The last 15 minutes were about how I hate the way I look, and I showed her my recent "fat photos". Of course she suggests losing weight but that's very hard for me. I'm trying. I told her I feel inferior to her. I mentioned that despised anatomy word "breast" more than once. She looked good today, no glasses, and that made me feel more self-conscious. I asked how could she love me if I look so horrible but she said loving me has nothing to do with appearance. I am not so overweight but I look like I am. She said something about not slouching, not in a critical way. She's never mentioned that before though I have.

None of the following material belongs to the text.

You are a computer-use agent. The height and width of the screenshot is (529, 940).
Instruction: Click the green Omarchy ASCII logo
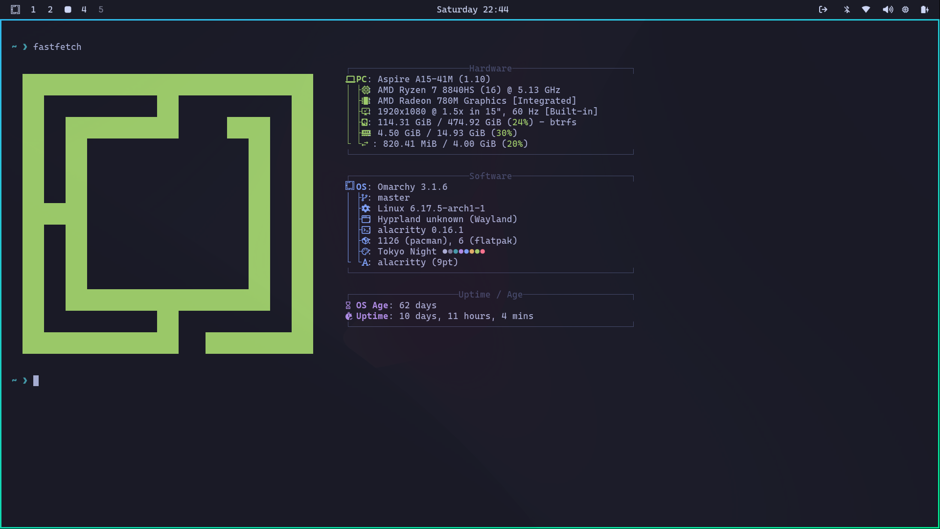coord(168,214)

I wish my T weren't so thin and pretty. Actually I am pretty too but I don't see that in most photos. I have wanted to talk directly about my appearance for a long time now, and the associated topic of shame and inability to ask my mother something about anatomy. My T always thinks talking about my brother is more important. Not true! She said we will start out with this next time.

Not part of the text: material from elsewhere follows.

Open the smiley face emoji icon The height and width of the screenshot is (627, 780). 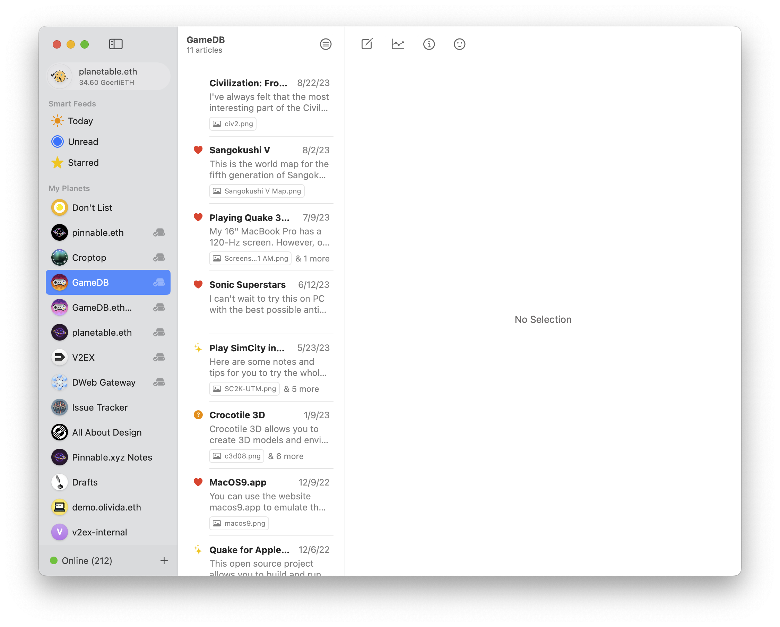coord(459,44)
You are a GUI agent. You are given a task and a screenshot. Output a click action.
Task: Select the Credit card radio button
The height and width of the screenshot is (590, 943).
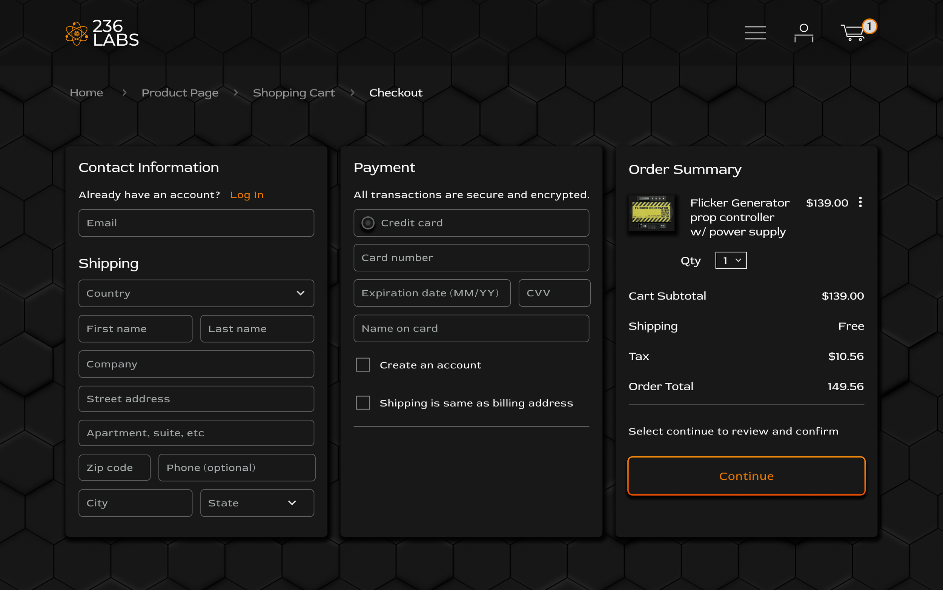pyautogui.click(x=368, y=223)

I'm a mess of feelings now. Mostly shame. I hope that posting will let me try the experiment of not emailing her for as long as I can. I told her it feels like death, not emailing. She thinks my attachment style growing up was disorganized, and that having her as a secure attachment person in my life is what's going to help me. Talking about my feelings toward her is always welcome in the session.
She hopes I will find a partner with whom I will be able to get more of my needs met. I didn't have that with my H.

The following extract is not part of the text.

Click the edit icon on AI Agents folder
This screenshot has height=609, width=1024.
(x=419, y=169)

This session unleashed a lot. I still need therapy and I need my T. I didn't like all of her ideas, which is why advice isn't usually given in therapy, and she doesn't know how hard it is for me to lose 20 pounds. That's all I need to lose.
I got past the need to tell T the good and bad about the session by writing this. I can still email. I can experiment another week, or not. Again, she made sure I knew that she's not taking anything away from me! Sorry this is so long.
I didn't put the thumbs up icon on this thread. Don't know how it got there!
T suggested I wear flowing, long clothes when I said I don't like tight tops. I didn't like her saying that. So I wish I could email her that now. Waiting a week to tell that is why it's hard for me. We didn't do SE today. She usually doesn't give me this much advice but I've never exploded so strongly about hating the way I look.
Last edited by rainbow8; May 10, 2016 at 05:54 PM.